▶ Do this:
Rewrite every line of the items below, including each request, but add 21 to each number in the coordinate answers. Leave out the pictures.

(Items for pointing at text and elements)

===

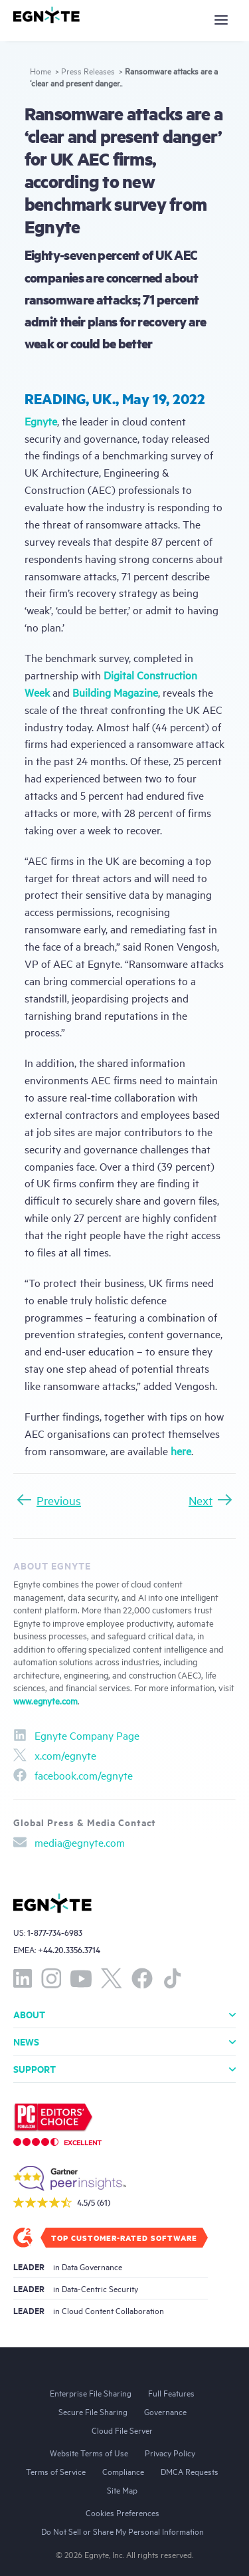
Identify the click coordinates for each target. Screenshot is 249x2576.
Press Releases (88, 70)
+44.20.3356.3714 (69, 1949)
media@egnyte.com (69, 1842)
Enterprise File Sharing (90, 2392)
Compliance (123, 2471)
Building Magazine (115, 692)
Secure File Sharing (92, 2411)
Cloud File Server (122, 2429)
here (181, 1450)
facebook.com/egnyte (73, 1775)
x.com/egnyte (54, 1755)
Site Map (122, 2489)
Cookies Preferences (122, 2512)
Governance (165, 2411)
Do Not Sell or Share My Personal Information (122, 2530)
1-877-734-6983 (54, 1932)
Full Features (171, 2392)
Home (40, 70)
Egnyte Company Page (76, 1735)
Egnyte (41, 420)
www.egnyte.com (45, 1700)
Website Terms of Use (89, 2452)
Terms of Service (56, 2471)
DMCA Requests (189, 2471)
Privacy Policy (170, 2452)
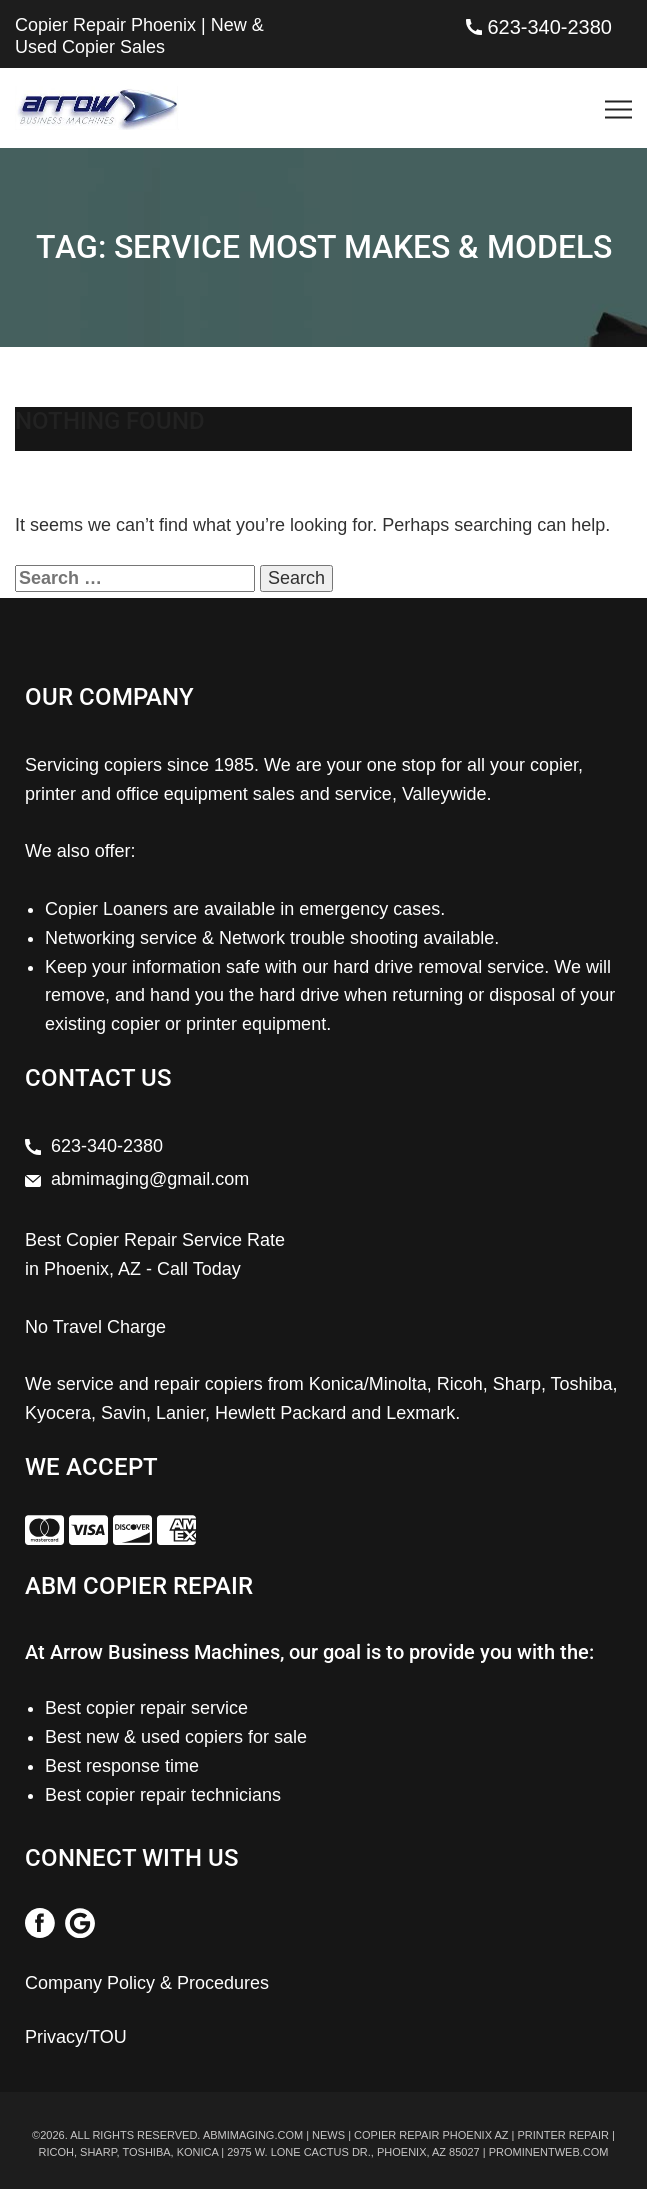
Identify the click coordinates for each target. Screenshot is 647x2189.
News (328, 2135)
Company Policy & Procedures (147, 1983)
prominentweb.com (549, 2152)
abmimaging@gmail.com (150, 1179)
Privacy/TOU (76, 2037)
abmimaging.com (253, 2135)
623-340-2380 (549, 27)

===

▶ Written solution:
Identify the click coordinates for each target. Screenshot is 249x2576.
Press Releases (109, 91)
+44.20.3356.3714 (90, 1970)
media@egnyte.com (90, 1863)
Enterprise File Sharing (111, 2413)
Compliance (144, 2492)
Building Magazine (136, 713)
Secure File Sharing (113, 2432)
Cloud File Server (143, 2450)
here (202, 1471)
facebook.com/egnyte (94, 1796)
x.com/egnyte (75, 1776)
Site Map (143, 2510)
Cookies Preferences (143, 2533)
Governance (186, 2432)
Do Not Sell or Share My Personal Information (143, 2551)
1-877-734-6983 (75, 1953)
Full Features (192, 2413)
Home (61, 91)
Egnyte Company Page (97, 1756)
Egnyte (62, 441)
www.egnyte.com (66, 1721)
Website Terms of Use (110, 2473)
Terms of Service (77, 2492)
DMCA Requests (210, 2492)
Privacy Policy (191, 2473)
Identify the click coordinates for each target. Screenshot is 647x2189.
News (349, 2156)
Company Policy & Procedures (168, 2004)
prominentweb.com (570, 2173)
abmimaging@gmail.com (171, 1200)
Privacy/TOU (97, 2058)
abmimaging.com (274, 2156)
623-340-2380 (570, 48)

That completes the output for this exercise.